Stored entries
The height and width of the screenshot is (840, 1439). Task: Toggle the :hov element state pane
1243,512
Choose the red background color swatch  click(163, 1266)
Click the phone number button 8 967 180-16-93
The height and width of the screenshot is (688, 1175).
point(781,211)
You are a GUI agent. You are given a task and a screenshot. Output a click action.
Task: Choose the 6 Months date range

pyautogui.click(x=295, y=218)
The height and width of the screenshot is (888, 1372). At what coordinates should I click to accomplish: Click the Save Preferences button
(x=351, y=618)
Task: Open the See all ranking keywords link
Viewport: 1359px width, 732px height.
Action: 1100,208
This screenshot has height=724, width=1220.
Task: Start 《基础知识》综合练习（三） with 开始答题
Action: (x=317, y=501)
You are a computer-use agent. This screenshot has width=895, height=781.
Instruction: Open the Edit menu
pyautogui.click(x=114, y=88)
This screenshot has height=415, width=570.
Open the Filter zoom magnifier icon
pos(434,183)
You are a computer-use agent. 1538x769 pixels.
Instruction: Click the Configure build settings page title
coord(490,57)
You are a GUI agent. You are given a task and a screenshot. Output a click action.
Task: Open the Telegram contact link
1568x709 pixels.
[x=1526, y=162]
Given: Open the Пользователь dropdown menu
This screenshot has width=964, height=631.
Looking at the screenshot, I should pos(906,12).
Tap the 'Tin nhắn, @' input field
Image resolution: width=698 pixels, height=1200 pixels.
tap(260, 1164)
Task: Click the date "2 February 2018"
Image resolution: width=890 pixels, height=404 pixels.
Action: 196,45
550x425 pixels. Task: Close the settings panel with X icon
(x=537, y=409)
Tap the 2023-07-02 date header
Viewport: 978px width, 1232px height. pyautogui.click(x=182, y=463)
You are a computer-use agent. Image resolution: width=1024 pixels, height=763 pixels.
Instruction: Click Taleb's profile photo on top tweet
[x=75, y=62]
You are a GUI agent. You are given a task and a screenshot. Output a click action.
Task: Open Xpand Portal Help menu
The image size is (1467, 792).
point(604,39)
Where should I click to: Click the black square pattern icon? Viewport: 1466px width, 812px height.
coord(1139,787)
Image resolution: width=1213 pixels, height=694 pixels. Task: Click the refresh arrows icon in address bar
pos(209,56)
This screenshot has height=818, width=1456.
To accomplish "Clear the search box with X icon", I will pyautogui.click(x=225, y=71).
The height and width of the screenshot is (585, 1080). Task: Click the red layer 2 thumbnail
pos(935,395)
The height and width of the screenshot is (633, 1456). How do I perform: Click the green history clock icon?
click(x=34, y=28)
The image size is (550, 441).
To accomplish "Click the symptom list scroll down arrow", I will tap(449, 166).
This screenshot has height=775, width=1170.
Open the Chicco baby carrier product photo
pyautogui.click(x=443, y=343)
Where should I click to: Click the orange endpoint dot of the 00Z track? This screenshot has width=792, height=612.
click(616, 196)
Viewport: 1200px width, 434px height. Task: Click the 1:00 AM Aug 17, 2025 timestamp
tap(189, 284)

• **Your assignment**: Of all the entries above, how many lines contain the string "link"? Answer with the number only.

• **Exercise answer**: 2